The UT research is published in this week’s issue of the journal Nature, one of the world’s top scientific journals.

Scientists have struggled to understand superconductivity since the early part of the 20th century. While they knew that some metals were able to conduct electricity with incredible efficiency, it only occurred at temperatures too cold to be useful. It was only 20 years ago when researchers discovered materials –- copper oxides — that had superconductivity at temperatures exceeding the liquid nitrogen boiling point (-319 F).

But science still does not understand why.

The UT research, led by associate professor of physics and astronomy Pengcheng Dai, shows that a type of electron spin motion known as magnetic resonance is common across different classes of copper oxides. This represents a significant step towards understanding these potentially useful materials.

“This work tells us that resonance must play a role of some kind in superconductivity,” said Dai, a UT-ORNL joint faculty member. “Knowing this common trait will move the research forward significantly.”

The research indicates that the resonance energy in a material is proportional to the temperature at which a metal is superconductive.

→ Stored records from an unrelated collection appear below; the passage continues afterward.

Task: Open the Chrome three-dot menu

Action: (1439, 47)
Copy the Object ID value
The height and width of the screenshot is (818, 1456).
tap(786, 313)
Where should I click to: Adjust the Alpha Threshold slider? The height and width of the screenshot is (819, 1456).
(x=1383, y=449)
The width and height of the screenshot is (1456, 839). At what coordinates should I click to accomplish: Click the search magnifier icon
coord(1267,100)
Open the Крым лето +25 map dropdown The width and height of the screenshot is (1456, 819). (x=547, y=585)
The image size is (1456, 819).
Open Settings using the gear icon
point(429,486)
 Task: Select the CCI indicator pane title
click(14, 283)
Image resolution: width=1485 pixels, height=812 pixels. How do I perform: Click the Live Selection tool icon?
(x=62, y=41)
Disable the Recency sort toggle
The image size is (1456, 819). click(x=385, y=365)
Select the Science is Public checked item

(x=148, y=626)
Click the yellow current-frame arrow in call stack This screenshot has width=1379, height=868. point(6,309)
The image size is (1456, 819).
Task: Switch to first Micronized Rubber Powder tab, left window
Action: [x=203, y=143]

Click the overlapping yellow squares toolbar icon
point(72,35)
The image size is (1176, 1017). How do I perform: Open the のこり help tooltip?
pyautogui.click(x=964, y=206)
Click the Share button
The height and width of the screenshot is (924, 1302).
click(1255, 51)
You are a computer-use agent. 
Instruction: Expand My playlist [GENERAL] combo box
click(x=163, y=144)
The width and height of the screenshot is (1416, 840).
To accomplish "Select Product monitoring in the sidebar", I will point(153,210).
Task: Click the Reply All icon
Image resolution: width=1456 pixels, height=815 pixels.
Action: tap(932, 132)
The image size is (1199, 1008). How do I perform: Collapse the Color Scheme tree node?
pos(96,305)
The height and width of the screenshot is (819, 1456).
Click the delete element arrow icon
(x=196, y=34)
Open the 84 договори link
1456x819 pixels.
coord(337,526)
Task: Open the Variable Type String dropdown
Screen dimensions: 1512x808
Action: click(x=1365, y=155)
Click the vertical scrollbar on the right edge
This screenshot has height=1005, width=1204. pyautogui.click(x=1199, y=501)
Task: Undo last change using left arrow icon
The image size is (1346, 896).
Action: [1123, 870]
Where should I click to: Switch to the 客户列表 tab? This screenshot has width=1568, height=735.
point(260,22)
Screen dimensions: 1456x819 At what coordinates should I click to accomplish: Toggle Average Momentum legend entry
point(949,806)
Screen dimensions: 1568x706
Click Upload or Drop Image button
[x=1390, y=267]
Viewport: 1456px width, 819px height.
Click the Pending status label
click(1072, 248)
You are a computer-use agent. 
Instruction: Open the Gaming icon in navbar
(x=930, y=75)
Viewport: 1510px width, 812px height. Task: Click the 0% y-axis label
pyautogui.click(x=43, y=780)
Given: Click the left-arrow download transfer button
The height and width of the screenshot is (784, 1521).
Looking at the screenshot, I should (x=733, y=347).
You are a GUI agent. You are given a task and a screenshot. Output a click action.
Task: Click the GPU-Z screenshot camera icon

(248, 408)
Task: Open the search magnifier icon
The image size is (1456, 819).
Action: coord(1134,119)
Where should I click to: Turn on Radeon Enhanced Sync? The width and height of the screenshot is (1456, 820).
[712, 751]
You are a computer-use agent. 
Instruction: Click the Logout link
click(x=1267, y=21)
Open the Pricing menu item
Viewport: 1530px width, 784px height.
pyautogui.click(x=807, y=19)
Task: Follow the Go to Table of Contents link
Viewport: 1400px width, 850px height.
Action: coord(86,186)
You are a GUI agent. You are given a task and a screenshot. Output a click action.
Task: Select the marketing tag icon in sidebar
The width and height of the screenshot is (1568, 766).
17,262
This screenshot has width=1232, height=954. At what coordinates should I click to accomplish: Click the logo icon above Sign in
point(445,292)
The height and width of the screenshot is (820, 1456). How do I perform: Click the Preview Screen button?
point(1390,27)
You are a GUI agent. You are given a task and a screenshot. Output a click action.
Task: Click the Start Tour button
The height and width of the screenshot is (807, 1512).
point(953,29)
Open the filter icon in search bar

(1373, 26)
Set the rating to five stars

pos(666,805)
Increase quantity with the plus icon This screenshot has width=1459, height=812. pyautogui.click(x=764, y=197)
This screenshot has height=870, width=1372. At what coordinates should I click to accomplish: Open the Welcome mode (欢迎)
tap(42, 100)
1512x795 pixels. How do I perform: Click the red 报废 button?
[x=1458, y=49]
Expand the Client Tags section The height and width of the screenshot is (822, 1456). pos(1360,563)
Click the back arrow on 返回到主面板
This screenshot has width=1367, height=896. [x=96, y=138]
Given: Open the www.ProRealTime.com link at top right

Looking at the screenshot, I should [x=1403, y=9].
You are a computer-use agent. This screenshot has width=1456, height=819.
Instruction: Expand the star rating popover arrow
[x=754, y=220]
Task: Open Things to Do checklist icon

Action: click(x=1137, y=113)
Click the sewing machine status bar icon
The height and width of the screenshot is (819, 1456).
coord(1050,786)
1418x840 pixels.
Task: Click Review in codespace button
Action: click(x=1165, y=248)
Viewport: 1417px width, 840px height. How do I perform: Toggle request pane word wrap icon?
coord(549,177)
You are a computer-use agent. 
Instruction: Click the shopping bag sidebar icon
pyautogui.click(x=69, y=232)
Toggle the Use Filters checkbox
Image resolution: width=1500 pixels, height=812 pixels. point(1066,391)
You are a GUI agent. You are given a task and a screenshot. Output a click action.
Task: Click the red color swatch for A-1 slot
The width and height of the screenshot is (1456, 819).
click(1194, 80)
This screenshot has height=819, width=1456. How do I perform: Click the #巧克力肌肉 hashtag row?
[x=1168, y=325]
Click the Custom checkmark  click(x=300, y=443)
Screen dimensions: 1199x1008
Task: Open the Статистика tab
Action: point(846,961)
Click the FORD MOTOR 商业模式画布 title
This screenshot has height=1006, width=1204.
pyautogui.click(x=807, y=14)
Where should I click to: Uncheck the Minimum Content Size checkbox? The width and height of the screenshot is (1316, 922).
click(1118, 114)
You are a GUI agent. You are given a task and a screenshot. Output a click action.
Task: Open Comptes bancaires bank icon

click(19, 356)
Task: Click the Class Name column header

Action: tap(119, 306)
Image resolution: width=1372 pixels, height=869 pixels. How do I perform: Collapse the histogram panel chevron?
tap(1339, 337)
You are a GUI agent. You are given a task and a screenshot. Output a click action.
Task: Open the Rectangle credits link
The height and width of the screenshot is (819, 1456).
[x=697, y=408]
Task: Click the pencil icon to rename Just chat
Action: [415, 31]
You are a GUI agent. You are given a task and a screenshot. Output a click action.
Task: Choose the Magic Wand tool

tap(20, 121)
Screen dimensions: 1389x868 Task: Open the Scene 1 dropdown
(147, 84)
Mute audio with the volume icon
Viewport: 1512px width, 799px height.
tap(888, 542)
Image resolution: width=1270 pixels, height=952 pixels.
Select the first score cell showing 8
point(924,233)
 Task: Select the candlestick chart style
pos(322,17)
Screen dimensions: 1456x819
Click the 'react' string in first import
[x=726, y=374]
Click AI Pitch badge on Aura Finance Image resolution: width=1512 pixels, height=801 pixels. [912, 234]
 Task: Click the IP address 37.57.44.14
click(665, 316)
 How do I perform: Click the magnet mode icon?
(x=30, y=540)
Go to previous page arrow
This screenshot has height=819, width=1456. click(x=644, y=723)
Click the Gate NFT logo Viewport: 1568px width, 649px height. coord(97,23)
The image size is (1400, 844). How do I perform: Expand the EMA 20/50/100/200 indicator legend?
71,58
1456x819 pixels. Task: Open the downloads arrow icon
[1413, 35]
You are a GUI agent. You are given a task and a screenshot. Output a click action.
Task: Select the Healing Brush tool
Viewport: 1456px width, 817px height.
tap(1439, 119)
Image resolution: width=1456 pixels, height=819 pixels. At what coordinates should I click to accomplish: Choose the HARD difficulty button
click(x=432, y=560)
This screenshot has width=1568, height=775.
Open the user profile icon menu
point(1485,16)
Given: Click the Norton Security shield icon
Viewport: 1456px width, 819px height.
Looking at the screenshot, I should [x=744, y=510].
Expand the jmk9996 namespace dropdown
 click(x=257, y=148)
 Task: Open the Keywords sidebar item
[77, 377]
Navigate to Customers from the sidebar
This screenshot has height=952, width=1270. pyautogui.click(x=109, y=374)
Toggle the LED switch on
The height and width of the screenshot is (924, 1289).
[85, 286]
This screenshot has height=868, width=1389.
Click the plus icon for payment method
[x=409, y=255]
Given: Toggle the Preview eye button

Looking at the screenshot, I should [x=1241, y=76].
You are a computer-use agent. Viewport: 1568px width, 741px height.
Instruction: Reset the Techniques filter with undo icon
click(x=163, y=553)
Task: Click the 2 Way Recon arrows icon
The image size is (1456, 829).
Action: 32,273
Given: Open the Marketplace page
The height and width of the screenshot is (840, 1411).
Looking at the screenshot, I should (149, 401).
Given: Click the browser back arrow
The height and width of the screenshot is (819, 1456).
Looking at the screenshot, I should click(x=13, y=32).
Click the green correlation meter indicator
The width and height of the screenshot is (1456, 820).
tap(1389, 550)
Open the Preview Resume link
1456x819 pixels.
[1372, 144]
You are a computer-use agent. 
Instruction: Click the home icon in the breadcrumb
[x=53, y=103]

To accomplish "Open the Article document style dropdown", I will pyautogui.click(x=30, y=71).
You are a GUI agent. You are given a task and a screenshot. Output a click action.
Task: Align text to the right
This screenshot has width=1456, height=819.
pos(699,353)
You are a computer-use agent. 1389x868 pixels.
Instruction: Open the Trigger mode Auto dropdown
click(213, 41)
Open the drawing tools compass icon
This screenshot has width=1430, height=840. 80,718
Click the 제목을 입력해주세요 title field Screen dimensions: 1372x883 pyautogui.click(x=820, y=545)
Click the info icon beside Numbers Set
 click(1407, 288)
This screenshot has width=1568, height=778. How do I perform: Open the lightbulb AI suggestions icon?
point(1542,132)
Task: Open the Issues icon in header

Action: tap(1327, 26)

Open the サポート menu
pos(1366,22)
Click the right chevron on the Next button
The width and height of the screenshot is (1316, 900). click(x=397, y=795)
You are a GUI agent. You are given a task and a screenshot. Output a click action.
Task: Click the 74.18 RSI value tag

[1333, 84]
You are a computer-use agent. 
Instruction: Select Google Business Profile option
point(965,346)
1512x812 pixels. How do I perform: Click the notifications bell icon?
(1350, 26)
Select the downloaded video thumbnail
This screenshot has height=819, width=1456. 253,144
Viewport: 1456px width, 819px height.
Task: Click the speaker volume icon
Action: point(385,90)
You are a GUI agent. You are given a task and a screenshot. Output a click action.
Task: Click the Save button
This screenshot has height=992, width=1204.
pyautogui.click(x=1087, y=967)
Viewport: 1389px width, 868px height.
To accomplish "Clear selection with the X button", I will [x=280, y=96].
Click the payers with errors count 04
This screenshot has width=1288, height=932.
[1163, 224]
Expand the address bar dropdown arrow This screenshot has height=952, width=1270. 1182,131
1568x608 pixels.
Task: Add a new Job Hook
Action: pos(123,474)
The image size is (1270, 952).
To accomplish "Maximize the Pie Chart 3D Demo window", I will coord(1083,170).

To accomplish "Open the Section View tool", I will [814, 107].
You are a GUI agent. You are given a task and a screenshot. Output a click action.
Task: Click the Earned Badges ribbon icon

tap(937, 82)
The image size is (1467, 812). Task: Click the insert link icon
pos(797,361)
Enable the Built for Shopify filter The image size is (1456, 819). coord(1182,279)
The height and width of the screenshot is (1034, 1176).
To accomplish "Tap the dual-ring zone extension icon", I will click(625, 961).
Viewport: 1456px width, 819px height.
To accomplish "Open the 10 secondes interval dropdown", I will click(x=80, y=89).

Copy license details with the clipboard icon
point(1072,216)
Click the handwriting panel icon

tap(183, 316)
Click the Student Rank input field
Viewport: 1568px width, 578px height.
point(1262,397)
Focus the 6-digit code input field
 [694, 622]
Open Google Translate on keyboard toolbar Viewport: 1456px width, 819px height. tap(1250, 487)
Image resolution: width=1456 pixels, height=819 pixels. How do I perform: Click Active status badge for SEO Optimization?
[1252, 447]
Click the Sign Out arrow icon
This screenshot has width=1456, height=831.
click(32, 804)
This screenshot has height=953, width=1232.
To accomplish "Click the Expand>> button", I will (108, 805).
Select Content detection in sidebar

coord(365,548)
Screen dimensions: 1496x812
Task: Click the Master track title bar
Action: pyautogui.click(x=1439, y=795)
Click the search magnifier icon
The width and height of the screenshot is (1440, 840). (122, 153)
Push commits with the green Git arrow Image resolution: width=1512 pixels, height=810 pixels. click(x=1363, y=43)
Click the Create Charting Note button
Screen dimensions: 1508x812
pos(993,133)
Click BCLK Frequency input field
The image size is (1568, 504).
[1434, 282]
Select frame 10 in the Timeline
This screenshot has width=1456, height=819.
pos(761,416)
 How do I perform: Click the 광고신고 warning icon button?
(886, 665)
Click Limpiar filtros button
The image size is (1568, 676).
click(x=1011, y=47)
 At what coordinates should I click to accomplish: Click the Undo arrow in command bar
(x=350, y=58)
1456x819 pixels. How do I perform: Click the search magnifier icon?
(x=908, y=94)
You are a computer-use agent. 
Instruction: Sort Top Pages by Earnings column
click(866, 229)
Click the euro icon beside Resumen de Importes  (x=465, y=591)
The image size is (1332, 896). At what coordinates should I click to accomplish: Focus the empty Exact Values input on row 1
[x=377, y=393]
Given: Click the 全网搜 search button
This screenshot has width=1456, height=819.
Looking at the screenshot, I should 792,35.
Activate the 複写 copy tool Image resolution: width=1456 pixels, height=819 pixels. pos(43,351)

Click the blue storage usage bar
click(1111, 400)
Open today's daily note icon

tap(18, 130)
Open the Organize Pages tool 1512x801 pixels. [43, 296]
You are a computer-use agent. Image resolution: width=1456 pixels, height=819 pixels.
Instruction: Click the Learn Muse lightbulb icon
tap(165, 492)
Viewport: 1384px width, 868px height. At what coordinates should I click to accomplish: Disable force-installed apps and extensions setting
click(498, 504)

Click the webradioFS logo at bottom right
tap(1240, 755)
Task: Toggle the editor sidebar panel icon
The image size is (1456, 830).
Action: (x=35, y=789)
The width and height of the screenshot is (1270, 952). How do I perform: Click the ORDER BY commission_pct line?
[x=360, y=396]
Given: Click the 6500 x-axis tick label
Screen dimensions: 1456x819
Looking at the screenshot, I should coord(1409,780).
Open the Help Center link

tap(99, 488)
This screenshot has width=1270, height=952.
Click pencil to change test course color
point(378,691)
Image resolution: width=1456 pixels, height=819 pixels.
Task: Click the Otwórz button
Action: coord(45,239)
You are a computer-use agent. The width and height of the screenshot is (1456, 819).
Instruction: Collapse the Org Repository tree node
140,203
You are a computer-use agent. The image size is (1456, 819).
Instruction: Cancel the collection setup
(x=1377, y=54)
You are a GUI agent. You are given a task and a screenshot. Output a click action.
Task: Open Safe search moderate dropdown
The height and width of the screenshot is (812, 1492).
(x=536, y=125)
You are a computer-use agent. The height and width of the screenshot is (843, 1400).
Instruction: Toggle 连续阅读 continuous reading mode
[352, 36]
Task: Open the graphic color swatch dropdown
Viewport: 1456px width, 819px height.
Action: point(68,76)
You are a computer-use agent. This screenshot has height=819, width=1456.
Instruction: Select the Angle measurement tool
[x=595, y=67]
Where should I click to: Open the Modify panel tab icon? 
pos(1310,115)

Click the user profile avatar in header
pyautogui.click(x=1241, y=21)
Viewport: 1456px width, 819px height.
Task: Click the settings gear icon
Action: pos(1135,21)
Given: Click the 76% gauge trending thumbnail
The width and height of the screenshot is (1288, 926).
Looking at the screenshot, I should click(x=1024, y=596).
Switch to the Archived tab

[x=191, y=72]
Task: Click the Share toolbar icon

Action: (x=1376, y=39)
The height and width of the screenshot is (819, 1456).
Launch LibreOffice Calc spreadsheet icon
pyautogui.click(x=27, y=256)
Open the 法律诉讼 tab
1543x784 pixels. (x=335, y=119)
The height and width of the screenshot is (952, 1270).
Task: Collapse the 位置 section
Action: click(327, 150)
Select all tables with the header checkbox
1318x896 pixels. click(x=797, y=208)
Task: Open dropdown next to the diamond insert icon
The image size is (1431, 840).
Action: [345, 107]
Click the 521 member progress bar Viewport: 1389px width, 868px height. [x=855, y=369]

“The higher the temperature at which a material is superconducting, the more possible applications it has,” said UT physics graduate student Stephen Wilson, the paper’s lead author.

The superconducting material they used in their experiment, known as PLCCO, is a crystal grown in the laboratory at UT. Dai and Wilson both point to the fact that in the past, the crystal would have been from Japan through collaborative programs, but that UT’s campus now has the capacity to grow these crystals.

The experiments for this research were carried out at the High Flux Isotope Reactor, Oak Ridge National Laboratory and the NIST Center for Neutron Research (NCNR).

The next step in this research is to try to understand whether the common trait of resonance is the cause of, or just caused by, the superconductivity -– in essence a “chicken or an egg” dilemma, according to Dai and Wilson.

The researchers pointed to the new Spallation Neutron Source (SNS) at Oak Ridge National Laboratory and continued collaboration with NCNR as critical to continuing their work.
“The SNS will have a real impact,” said Dai. “It takes research that would have been impossible and makes it possible.”

Between the ability to grow the crystals in the lab and analyze them at SNS, in the future, their entire research could be completed in East Tennessee.

NCNR, located in Maryland, is a leading national user facility for neutron research, used by more than 2,000 scientists annually.

Joining Wilson and Dai as authors of the paper are UT postdoctoral research fellow Shiliang Li and graduate student Songxue Chi, along with H.J. Kang and J.W. Lynn of NIST. NIST, the Department of Energy and the National Science Foundation funded the research.